During the pandemic, Amazon's massive expansion of warehouses, delivery infrastructure, and workforce led to a big increase in operating costs concurrently revenue growth slowed. Free money flow was negative in 2021 and 2022. In response, the corporate increased its debt and tightened costs. These steps at the moment are paying off. During the quarter, the Seattle-based e-commerce and cloud company's operating income and net income tripled. Free money flow for the last 12 months exceeded $50 billion.

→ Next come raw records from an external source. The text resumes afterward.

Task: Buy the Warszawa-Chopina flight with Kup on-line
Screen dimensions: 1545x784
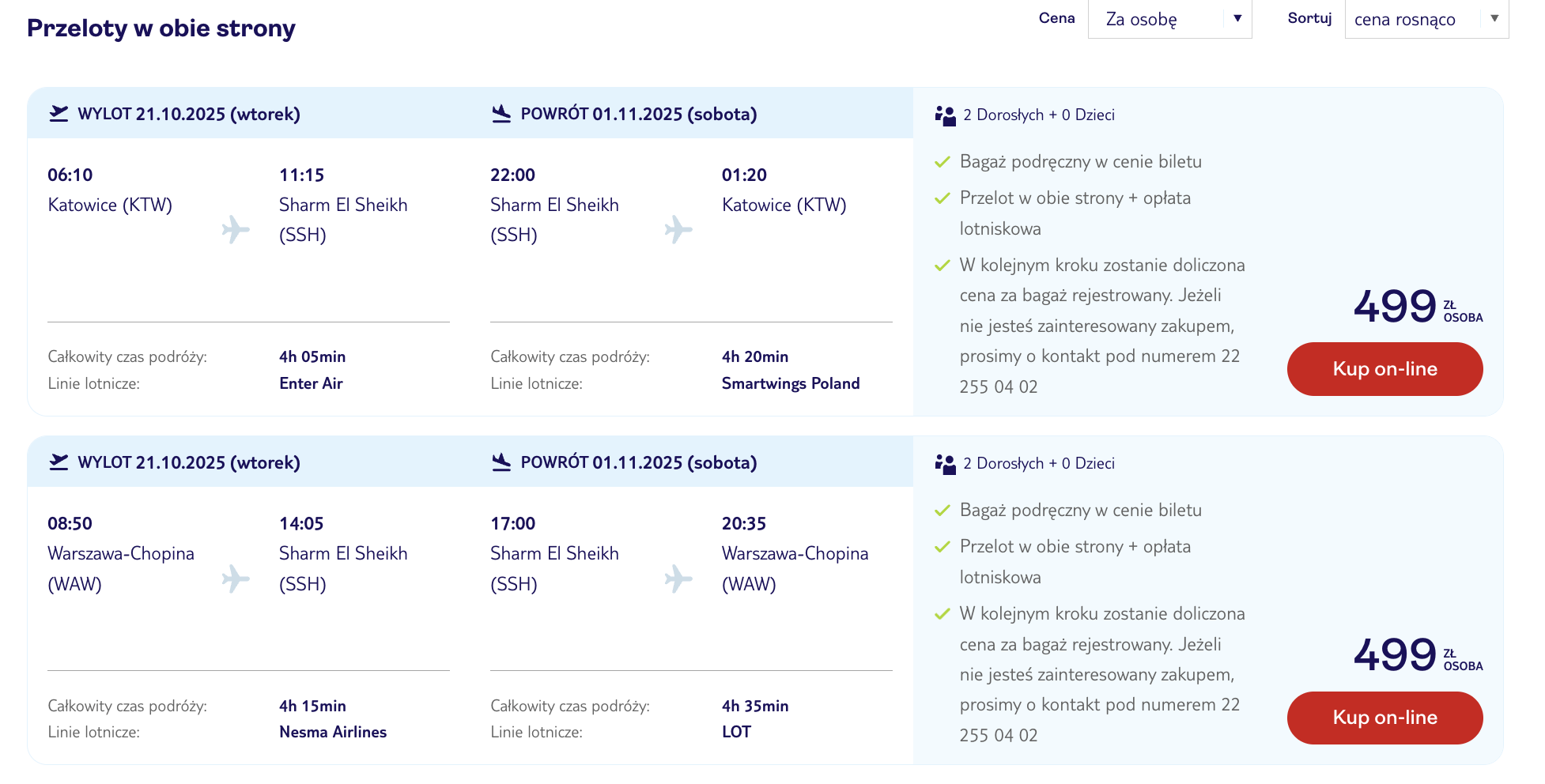Action: (1384, 718)
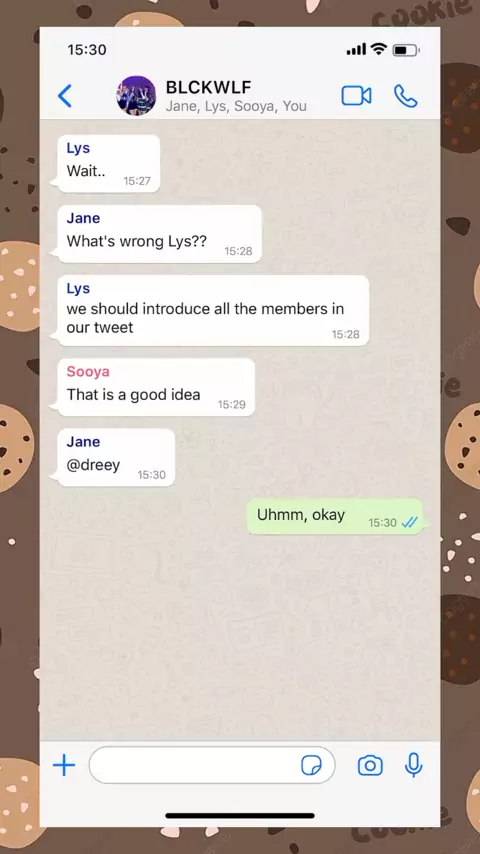Select Jane's "What's wrong Lys??" message
The height and width of the screenshot is (854, 480).
tap(158, 234)
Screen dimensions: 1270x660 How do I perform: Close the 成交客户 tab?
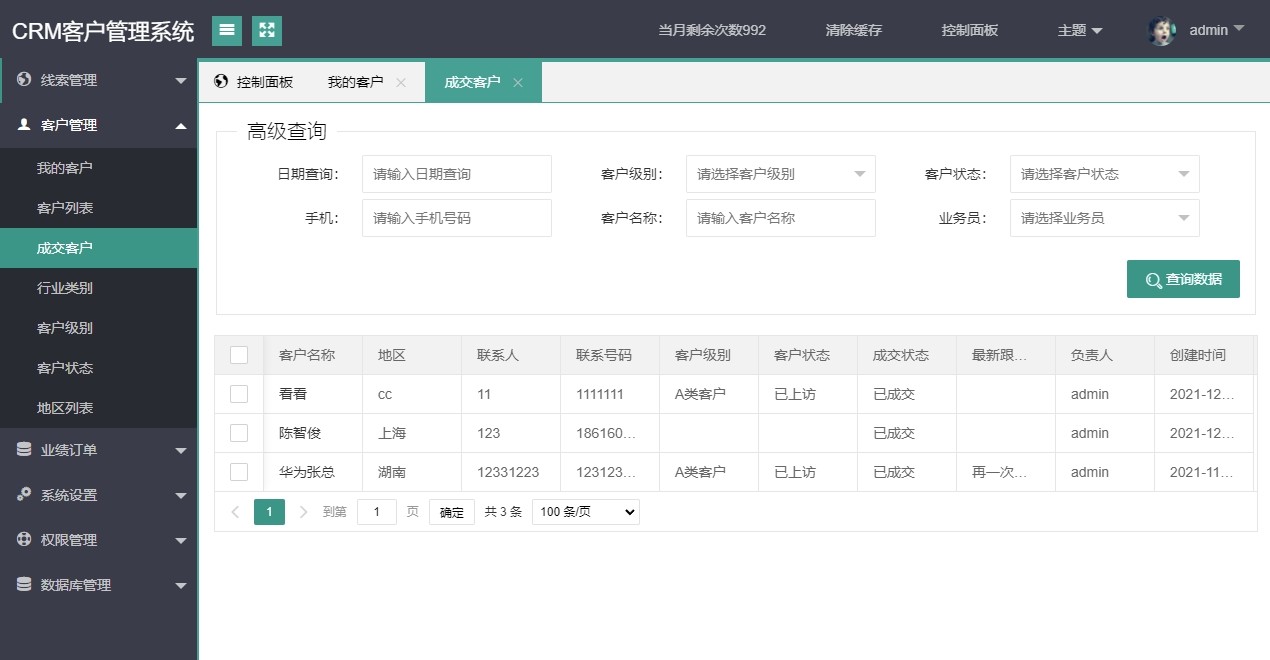518,83
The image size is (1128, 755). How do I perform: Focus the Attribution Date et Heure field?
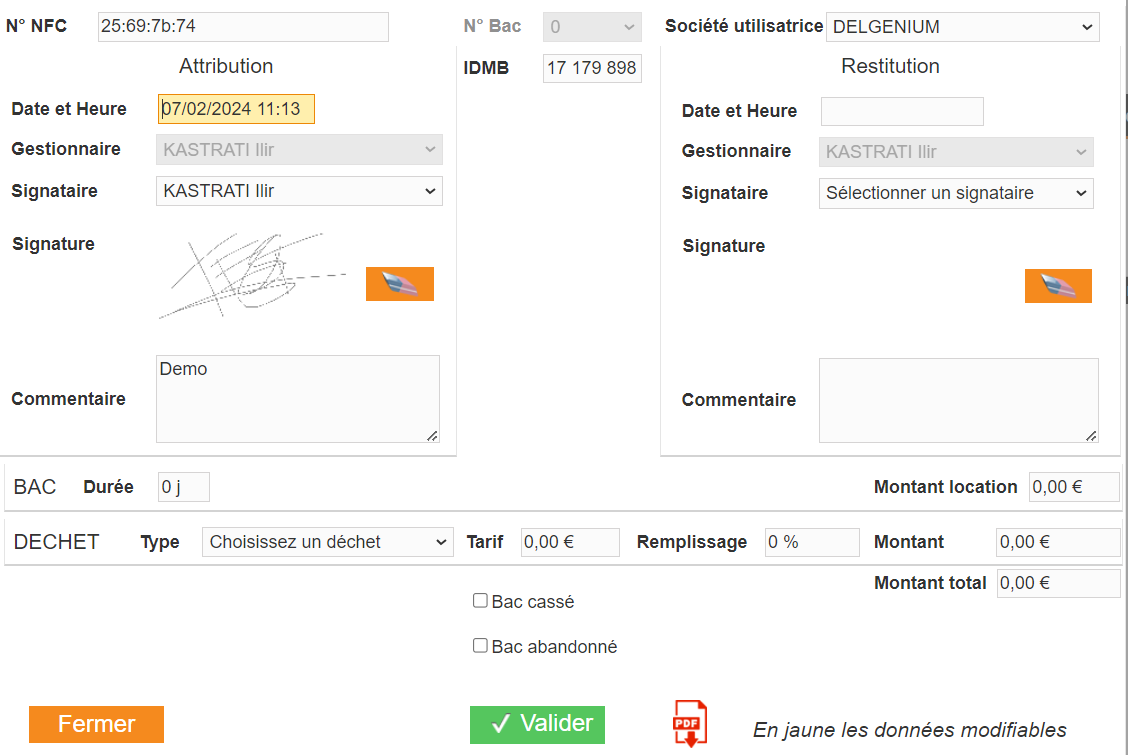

The unanswered query is whether or not Amazon is on the verge of one other big spending plan. It says it plans to pay down debt and increase capital investment this yr. But in a call with analysts, Chief Executive Andy Jassy was careful to not dwell on questions on capital investment intensity and the long-term impact on profits. He can have been afraid of replicating the negative stock price response that Meta's spending plans experienced last week.
Investments will increase this yr. Amazon is putting extra money into data centers. However, it’s unclear how much the corporate plans to spend by itself AI tools. It has positioned itself as a platform for multiple AI models, but in addition offers its own generative AI services to enterprise customers. It has expanded access to Q, a chatbot that acts as an AWS assistant. At $20 per user per thirty days, that is cheaper than Microsoft's Copilot or Google's Duet AI. But Amazon gave little indication of future revenue streams.
The second open query is how long it would take for Amazon to hitch Meta, Alphabet, Microsoft, Nvidia and Apple in paying a dividend. These corporations use the payments to prove they’ve shareholders' short-term interests at heart, at the same time as they speed up long-term spending plans. At Amazon, nonetheless, the revival of free money flow continues to be fresh. Dividend payments is probably not planned for 2024.